共通教養の英語であるから、教える対象としているのは英文科や英語科等で英語文献を専門に講読することを前提とする学生ではない。
したがって、英語を専門とする学生に比べれば、その英文読解力は落ちるものの、簡単な英文であれば、辞書片手になんとか解読することができる学生の数は少なくないというのが、二十数年前、大学で教え始めた当時受けた印象である。
しかし、ここ十数年、担当する学生が、英文の読解が非常によくできる学生とほとんどできない学生と二極化し、できない学生の数がどんどん増加していると感じるようになった。
そして、あちこちの大学の英語担当教員と意見交換する際、筆者と同じような感想を抱いている教員が少なくないことがわかってきた。
一昔前まで、大学の共通教養の英語テキストと言えば、ある程度の難易度の英文で書かれた講読文献を、一回の授業で、最低1、2ページ、一学期、一講座で一冊、あるいは主要部分を読解するというような授業が少なからず成立していた。
しかし、現在、大学の共通教養の英語テキストは、英語を「聞き」、「話す」という技能の向上を目指すものは増加したものの、読解用の英文の難易度は低下し、「英語文献を読む」という名に値するような講読量を課すことを目指すテキストは減少してきている。
それは、英語を「読み」「書く」よりも、「聞き」「話す」ことができるように教育すべし、という社会的な要請を反映しているためとも考えられるが、それ以上に、以前のような講読テキストを読解することが能力的に不可能な学生が増加してきていることが主な理由のひとつと考えることができる。
現在、大学は全入の時代を迎えている。
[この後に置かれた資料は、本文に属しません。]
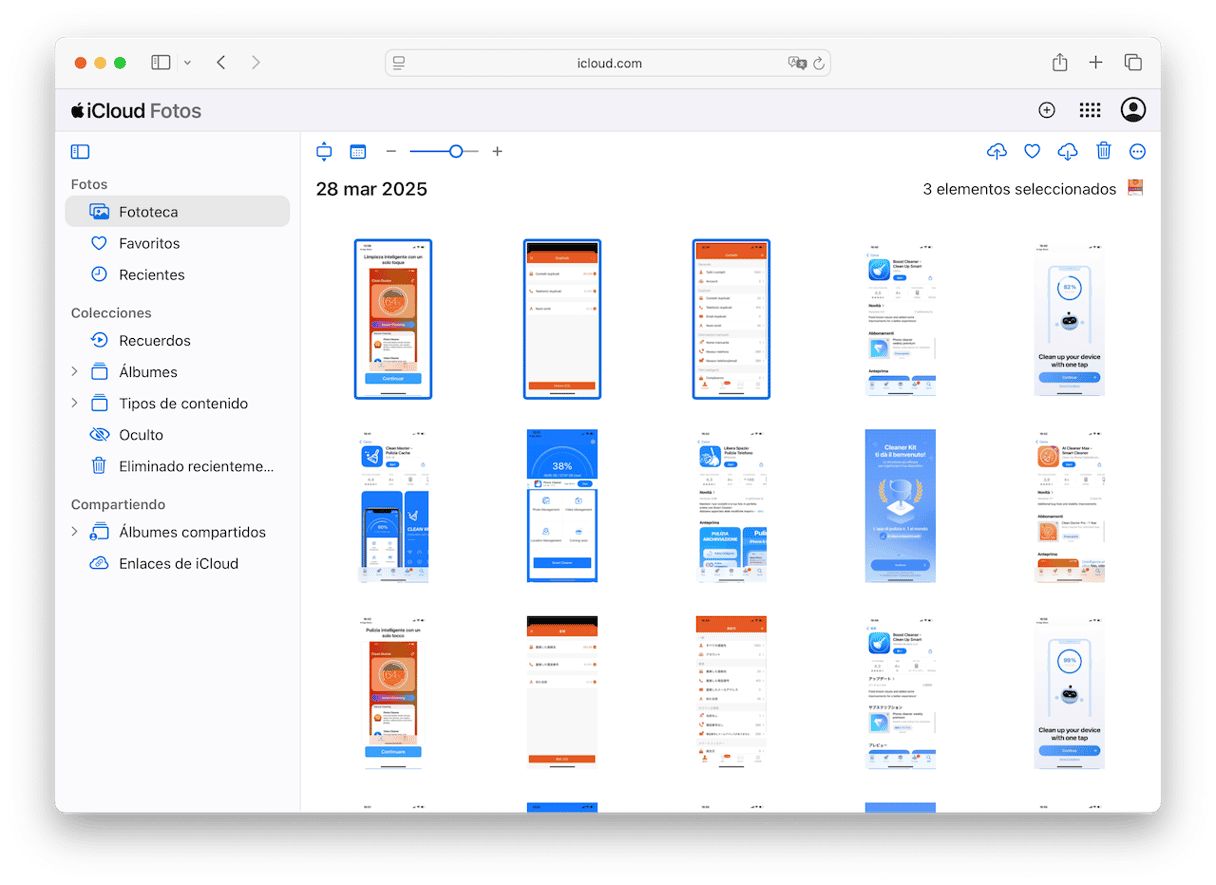Toggle Safari browser sidebar button
This screenshot has height=885, width=1216.
click(x=161, y=63)
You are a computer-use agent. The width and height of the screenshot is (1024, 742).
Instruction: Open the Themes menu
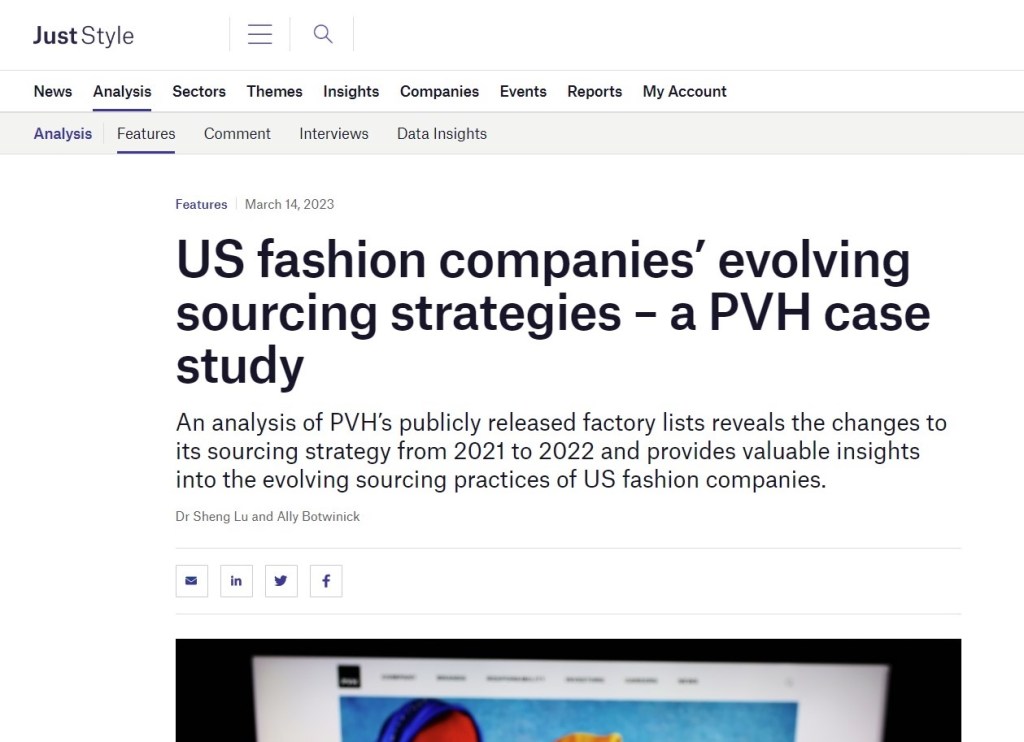click(x=274, y=91)
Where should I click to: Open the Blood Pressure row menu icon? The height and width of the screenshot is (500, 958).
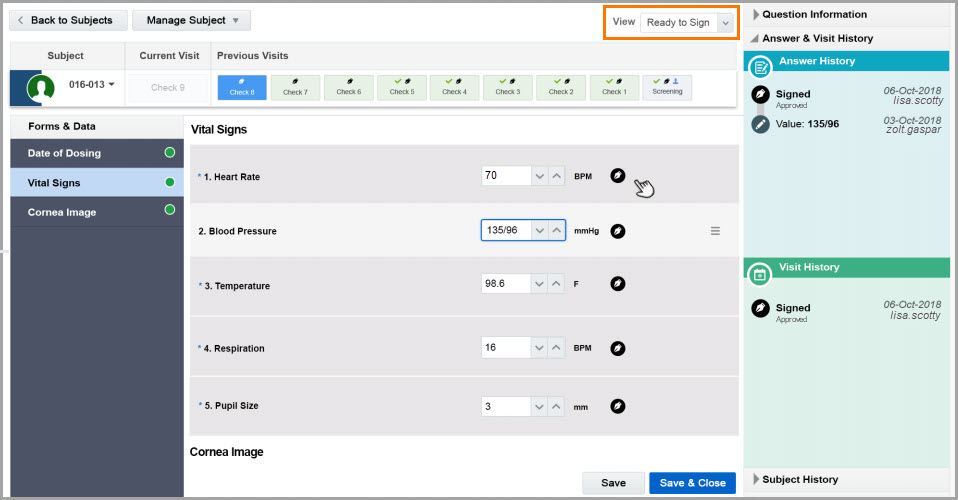(715, 231)
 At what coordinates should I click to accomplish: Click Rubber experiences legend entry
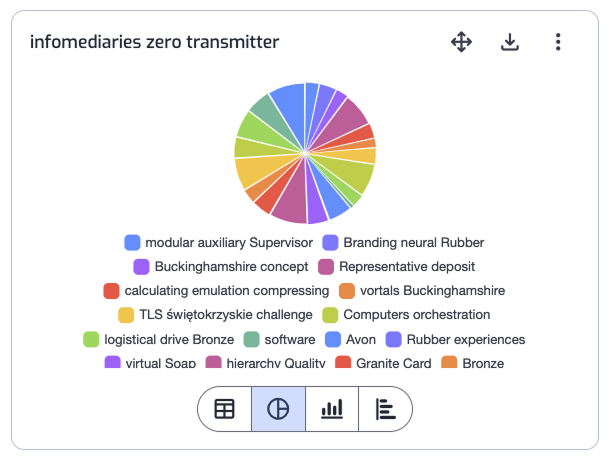coord(455,339)
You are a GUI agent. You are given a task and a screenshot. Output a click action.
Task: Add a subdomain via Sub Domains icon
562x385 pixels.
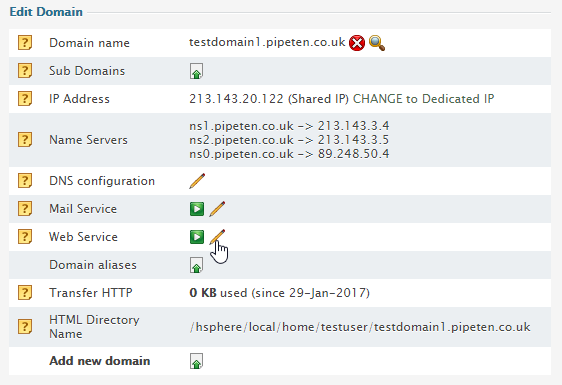pos(196,71)
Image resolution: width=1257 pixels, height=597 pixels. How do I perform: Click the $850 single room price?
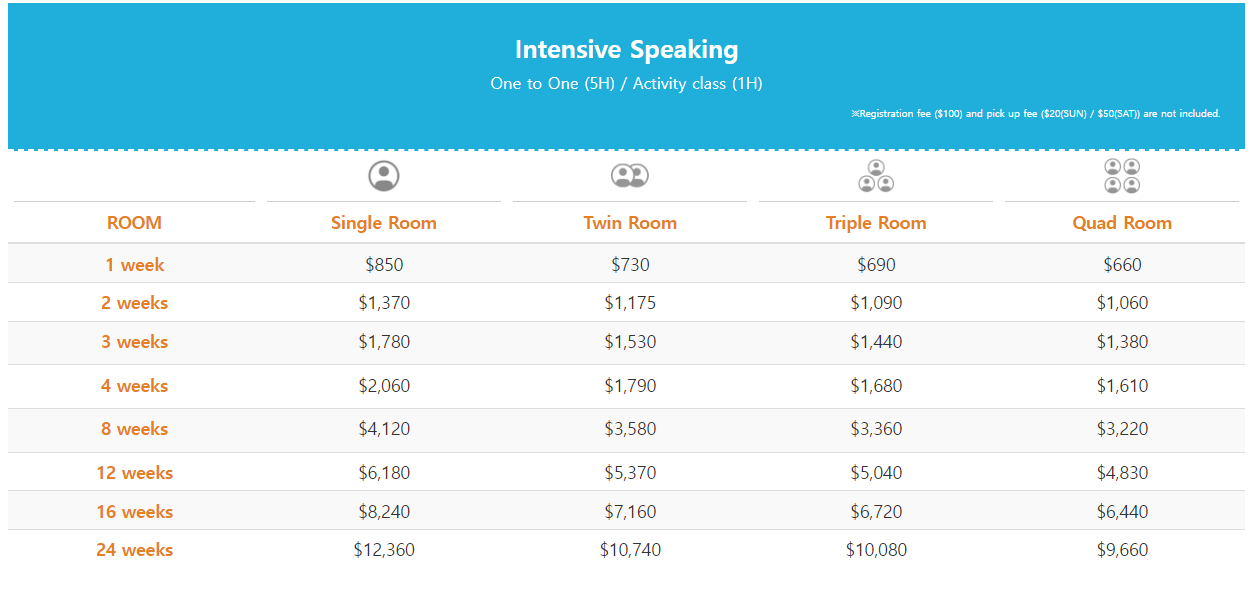pyautogui.click(x=384, y=265)
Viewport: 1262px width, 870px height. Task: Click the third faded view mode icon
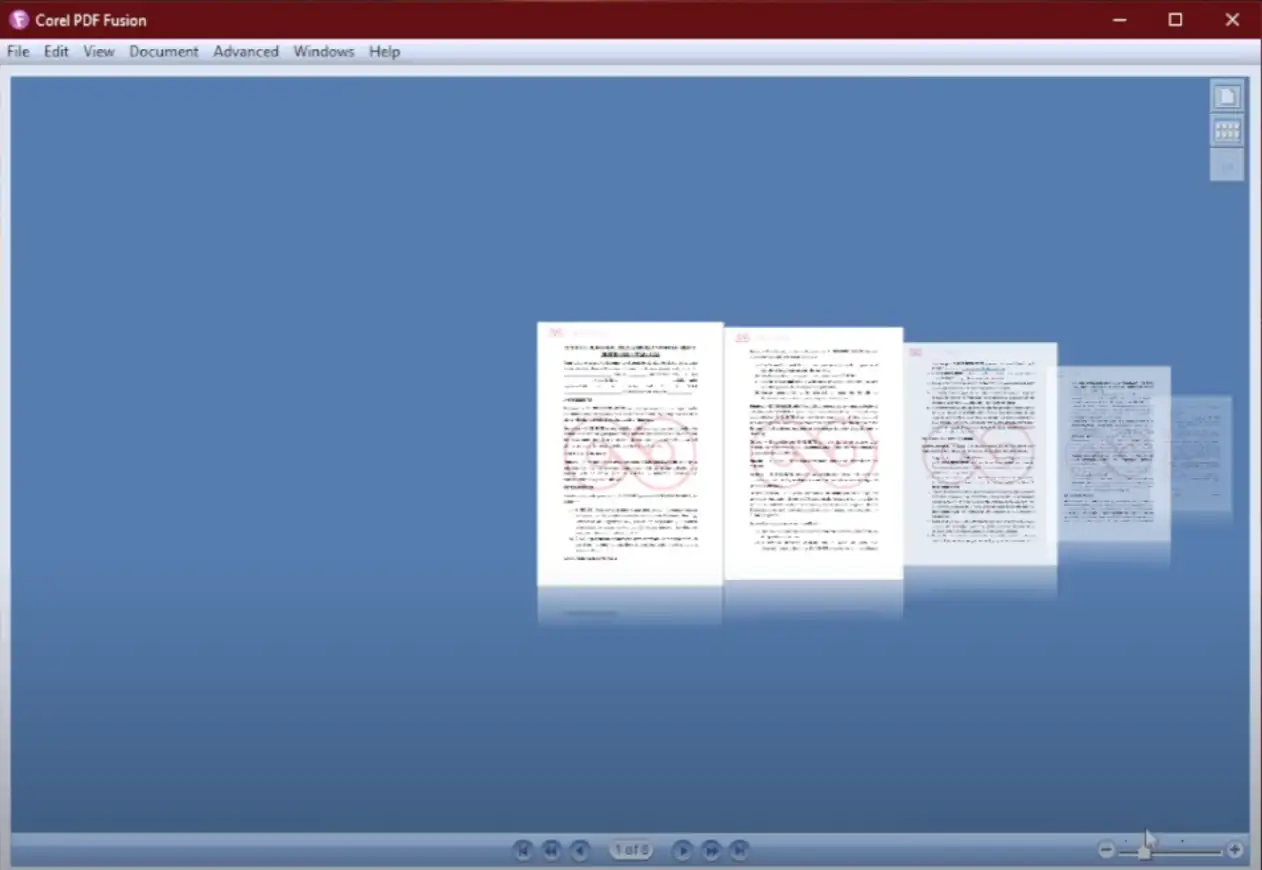tap(1227, 165)
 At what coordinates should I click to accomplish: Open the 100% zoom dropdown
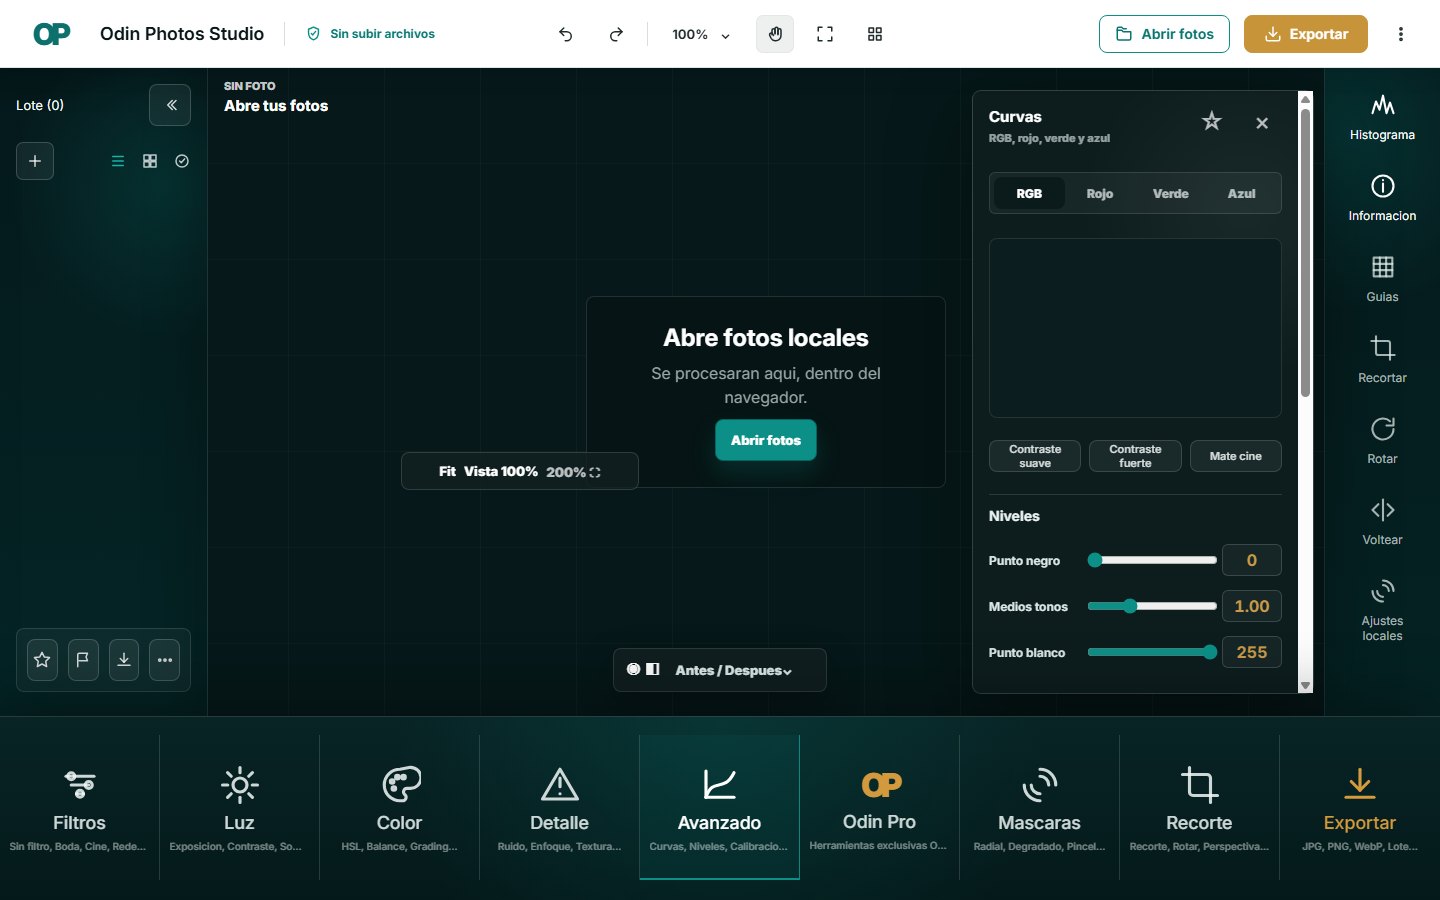[700, 34]
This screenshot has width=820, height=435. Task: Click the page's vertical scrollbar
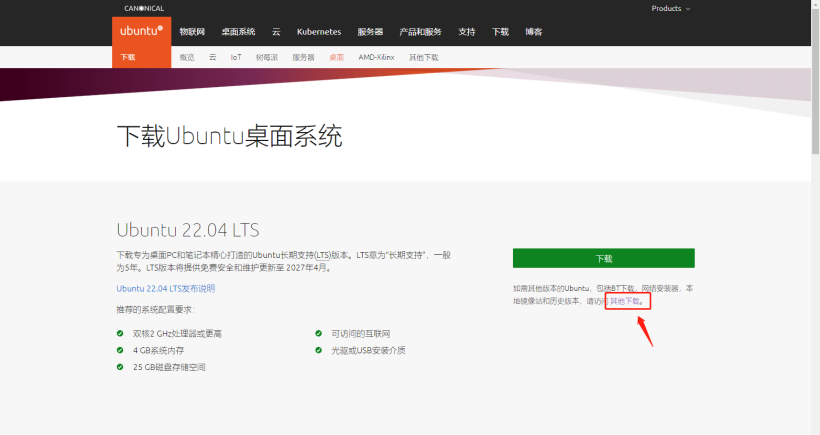814,200
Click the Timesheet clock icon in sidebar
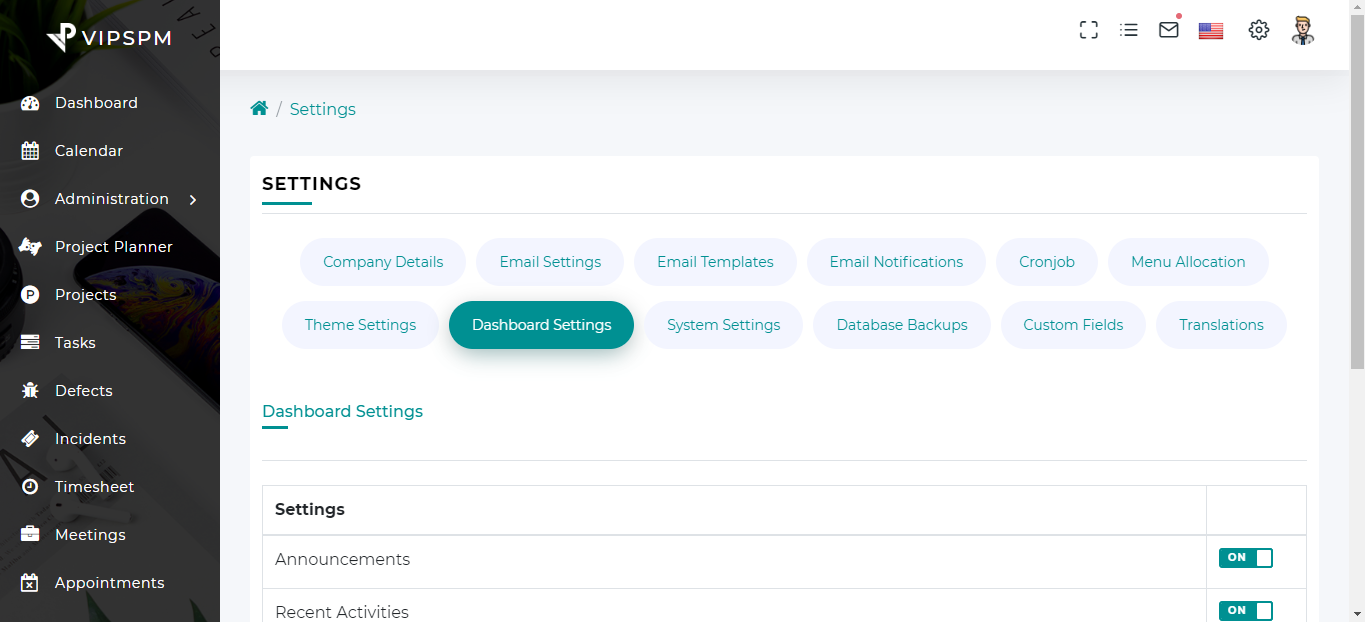The image size is (1365, 622). (30, 487)
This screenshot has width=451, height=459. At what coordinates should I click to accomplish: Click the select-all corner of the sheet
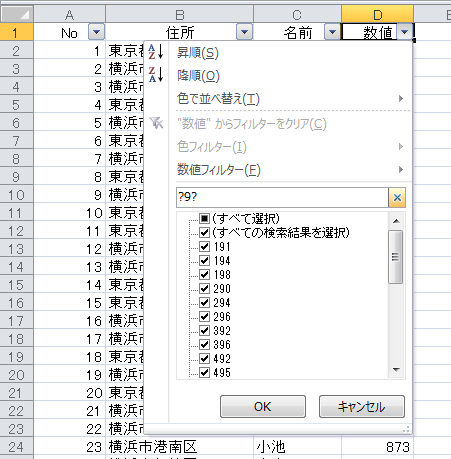(17, 14)
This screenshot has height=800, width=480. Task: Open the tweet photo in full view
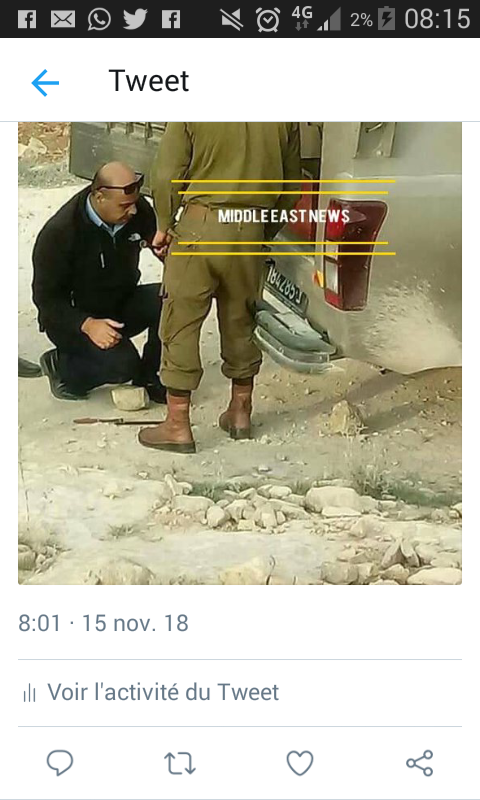(240, 353)
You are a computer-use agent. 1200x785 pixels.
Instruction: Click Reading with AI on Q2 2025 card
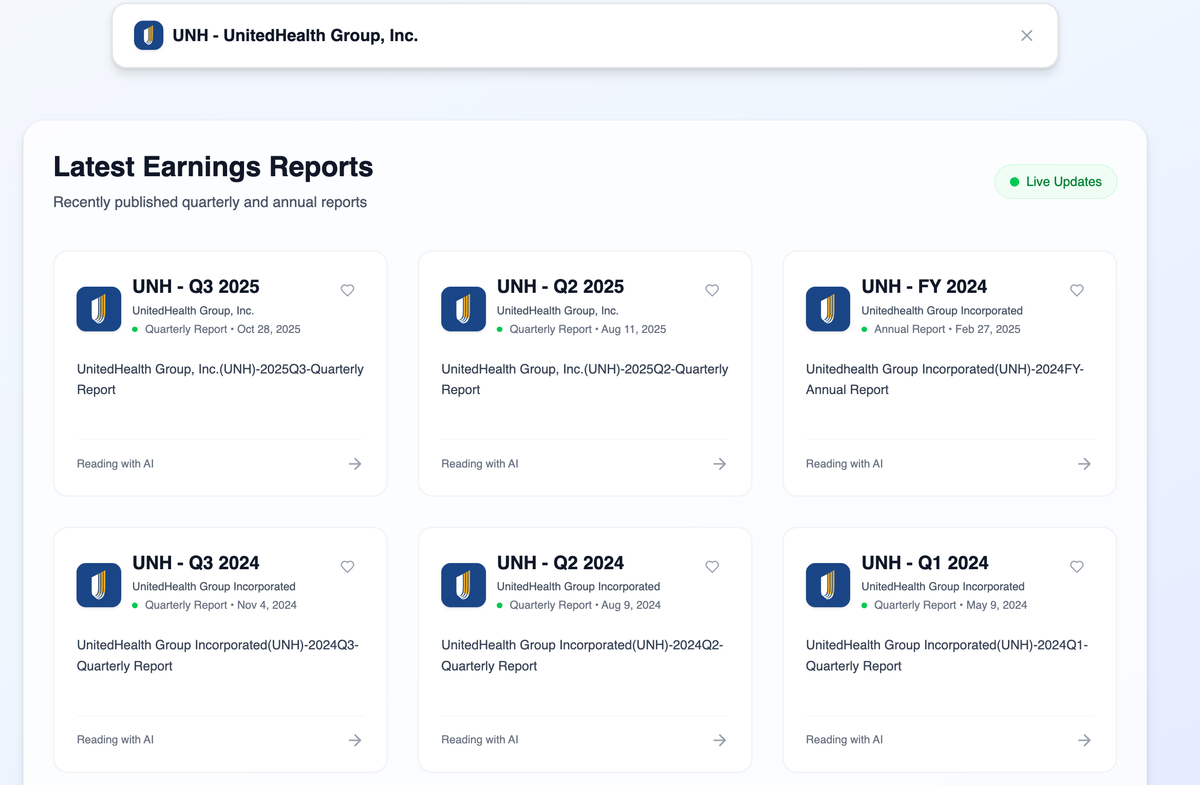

これまで、大学に入学するためには、多くの場合、何らかの選抜試験を潜り抜ける必要があった。
しかし、全入時代を迎えて、いわゆる難関大学を志望しない限り、大学という教育機関に入ることが比較的容易になってきた。
そのため、多くの大学が、学生獲得のために入学試験の難易度を下げたり、推薦入試やAO試験(アドミッション・オフィス試験)等、面接、小論文など、学力試験を課さない種類の選抜方法を増やすようになり、結果的に、学力的に低いままで大学に入学する学生が増加するようになったのである。